Some found a certain BOB charming and personable. Other people would ignore it or forget about it. “The gallery was something like an animal shelter,” recalls Obrist. “The BOBs lived and grew at any time of the day.” And then, “About a week after the BOB show started, we got a call in the middle of the night.” The creatures were supposed to sleep when the galleries were closed, but one of them got up at 3 a.m. The code has been corrected; it never happened again. But still.
“Life After BOB”, the work that will be shown next month in the Shed in an exhibition organized by chief curator Emma Enderby, is conventional. It has human characters, an AI character who is just a cartoon, and a beginning, a middle, and an end. It also benefits from Cheng’s recent interest, something he calls “worlding”. People in the entertainment industry call it world-building – creating elaborate backdrops for open-ended stories that fans can immerse themselves in. The Marvel Cinematic Universe. “Western World.”
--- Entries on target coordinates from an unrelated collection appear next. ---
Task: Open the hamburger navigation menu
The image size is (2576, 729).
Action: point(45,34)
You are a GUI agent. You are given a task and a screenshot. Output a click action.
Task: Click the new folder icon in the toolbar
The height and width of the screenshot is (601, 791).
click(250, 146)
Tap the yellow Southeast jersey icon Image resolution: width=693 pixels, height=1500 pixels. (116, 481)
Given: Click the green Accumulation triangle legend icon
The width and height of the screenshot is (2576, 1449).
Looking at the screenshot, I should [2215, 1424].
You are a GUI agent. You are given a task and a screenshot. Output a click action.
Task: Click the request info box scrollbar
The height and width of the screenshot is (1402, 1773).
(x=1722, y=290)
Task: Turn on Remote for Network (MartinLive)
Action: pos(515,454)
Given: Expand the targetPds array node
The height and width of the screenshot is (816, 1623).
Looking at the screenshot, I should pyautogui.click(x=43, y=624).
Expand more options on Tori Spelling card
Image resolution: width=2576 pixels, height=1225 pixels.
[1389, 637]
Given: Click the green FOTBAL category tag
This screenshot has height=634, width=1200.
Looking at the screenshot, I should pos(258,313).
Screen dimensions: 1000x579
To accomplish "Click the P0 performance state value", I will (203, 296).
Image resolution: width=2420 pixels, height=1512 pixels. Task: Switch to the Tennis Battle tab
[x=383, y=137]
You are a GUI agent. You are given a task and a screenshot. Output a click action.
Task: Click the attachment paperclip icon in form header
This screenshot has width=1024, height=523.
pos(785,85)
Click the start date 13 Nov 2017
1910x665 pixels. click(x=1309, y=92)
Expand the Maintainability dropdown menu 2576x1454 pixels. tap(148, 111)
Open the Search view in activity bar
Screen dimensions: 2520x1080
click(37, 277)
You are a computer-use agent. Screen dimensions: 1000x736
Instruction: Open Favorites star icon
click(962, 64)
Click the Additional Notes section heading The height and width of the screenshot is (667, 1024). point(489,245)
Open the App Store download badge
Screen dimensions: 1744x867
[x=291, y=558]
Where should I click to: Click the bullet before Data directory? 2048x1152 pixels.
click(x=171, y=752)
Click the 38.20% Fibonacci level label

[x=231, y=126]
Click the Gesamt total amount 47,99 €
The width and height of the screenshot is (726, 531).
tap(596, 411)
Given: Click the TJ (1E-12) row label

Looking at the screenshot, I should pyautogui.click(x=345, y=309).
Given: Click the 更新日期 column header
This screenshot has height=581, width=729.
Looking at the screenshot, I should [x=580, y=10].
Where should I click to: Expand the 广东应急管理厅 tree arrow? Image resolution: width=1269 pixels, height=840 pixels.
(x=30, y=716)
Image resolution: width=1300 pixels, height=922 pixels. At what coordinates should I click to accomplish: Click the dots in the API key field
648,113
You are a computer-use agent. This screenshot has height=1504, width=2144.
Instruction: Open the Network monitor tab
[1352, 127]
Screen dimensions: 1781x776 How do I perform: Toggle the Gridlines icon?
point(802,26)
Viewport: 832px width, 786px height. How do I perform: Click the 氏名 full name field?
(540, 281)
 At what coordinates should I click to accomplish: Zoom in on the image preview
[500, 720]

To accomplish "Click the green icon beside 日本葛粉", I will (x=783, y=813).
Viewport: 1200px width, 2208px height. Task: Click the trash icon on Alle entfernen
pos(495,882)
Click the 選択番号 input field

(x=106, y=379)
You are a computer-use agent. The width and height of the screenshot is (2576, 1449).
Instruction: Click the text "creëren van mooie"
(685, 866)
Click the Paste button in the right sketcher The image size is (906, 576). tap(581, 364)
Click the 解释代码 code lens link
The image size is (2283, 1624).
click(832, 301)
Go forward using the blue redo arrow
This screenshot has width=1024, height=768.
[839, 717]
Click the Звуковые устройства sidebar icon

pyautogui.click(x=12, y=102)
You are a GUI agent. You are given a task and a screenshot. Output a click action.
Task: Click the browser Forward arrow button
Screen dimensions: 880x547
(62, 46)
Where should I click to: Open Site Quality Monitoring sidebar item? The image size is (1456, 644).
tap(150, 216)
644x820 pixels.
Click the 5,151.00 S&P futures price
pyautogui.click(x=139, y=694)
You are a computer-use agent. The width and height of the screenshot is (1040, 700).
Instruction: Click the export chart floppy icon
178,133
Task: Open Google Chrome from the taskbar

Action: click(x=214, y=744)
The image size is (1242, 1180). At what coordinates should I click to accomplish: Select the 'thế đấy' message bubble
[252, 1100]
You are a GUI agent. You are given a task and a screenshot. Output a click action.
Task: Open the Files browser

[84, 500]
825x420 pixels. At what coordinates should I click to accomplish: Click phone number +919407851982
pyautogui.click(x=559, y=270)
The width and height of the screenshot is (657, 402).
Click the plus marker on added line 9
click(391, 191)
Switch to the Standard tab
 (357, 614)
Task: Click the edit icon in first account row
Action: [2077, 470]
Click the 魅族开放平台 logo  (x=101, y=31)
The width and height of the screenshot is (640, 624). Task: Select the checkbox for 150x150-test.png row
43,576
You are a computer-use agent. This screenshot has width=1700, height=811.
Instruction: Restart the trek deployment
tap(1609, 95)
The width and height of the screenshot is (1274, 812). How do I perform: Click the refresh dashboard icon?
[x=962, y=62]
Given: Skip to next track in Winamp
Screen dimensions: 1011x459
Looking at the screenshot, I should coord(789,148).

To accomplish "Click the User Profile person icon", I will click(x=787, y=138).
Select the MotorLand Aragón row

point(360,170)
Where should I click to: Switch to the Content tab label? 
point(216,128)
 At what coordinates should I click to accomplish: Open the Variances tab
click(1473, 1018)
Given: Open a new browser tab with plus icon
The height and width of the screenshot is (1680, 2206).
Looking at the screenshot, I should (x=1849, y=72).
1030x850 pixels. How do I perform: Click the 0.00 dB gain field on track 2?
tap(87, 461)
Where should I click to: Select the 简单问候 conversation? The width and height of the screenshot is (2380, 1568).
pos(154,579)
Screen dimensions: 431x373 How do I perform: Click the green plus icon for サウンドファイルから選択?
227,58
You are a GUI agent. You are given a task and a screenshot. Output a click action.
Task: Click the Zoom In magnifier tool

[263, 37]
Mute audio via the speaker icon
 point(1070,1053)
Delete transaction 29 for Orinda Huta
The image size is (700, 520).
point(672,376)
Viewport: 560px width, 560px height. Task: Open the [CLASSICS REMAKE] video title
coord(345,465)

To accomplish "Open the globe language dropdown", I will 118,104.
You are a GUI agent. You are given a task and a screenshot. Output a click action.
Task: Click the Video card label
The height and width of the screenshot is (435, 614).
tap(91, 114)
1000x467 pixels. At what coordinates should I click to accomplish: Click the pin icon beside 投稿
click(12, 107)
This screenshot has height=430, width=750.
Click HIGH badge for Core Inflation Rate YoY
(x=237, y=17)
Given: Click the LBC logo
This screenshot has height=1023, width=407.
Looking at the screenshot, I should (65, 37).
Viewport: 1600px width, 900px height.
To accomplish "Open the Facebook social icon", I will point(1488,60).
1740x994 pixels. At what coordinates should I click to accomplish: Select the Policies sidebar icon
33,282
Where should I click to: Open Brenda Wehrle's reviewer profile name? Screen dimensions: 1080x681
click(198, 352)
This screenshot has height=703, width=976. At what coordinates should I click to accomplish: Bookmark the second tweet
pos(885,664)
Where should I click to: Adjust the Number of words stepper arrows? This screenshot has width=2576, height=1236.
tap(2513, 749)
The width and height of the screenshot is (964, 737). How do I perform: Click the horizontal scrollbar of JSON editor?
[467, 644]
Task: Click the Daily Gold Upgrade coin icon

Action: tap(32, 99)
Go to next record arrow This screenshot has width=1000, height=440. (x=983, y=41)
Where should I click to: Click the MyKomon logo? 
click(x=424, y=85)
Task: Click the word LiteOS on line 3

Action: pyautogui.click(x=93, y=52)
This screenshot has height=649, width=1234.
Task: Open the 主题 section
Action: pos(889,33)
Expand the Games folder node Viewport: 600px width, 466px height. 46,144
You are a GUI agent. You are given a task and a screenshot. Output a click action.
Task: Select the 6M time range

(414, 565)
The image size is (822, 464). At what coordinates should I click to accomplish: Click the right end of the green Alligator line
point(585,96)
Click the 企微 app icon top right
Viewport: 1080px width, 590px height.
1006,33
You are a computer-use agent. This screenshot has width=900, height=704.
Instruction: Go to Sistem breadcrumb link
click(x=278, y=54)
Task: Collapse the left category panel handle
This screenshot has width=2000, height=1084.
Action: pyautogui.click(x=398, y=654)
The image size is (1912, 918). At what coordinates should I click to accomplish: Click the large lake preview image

Unlike his earlier work, “Life After BOB” shows no emergent behavior. The animation is live as the game engine regenerates it every time it is viewed. But it follows the same script unless Cheng rewrites it (which he often does). The innovation comes after visitors see it, when they can turn to another screen behind them and explore the world of Chalice with their smartphone. They can do many of the things that you can do with a TV remote – pause, rewind, review scenes – but since the animation is generated in real time, rather than playing like a video, you can also click an object and change camera angles and zoom in to explore in detail.
This was inspired by the reaction Cheng received when he read Eric Carle’s The Very Hungry Caterpillar, the classic children’s picture book, on his now 2-year-old daughter Eden – the little girl who wasn’t born when he was so began work. “She knows the story inside out,” he said. “And when she looks at it now, she goes to the caterpillar on the tree and says: ‘Papa, Eden, go in! Eden go in! ‘ She wants to go into the tree. The caterpillar eats a small hole in the apple and wants to get into the apple. It’s like she wants to dive into the details of the world because she’s already metabolized the story. “
This exchange with his daughter brought back a flood of memories. “This is how I felt when I was a kid and watched ‘Alien’ or ‘Blade Runner’. Oh my god – you want to live in this world because there is so much there. ”It’s like you’re seeing the film in two dimensions, x and y, he continued,“ And now you want to be on the z- Go in axis – you want to jump into the movie. And she articulated it for me. “
You can’t do that with a book, of course. The best Cheng can do is touch the apple in the book and then touch his daughter’s forehead. Even that makes her giggle with delight. “But I thought, wow, if I could give this to my daughter? Because your imagination is there ”- if only the technology were there too.
Frank Rose is the author of “The Sea We Swim In: How Stories Work in a Data-Driven World”.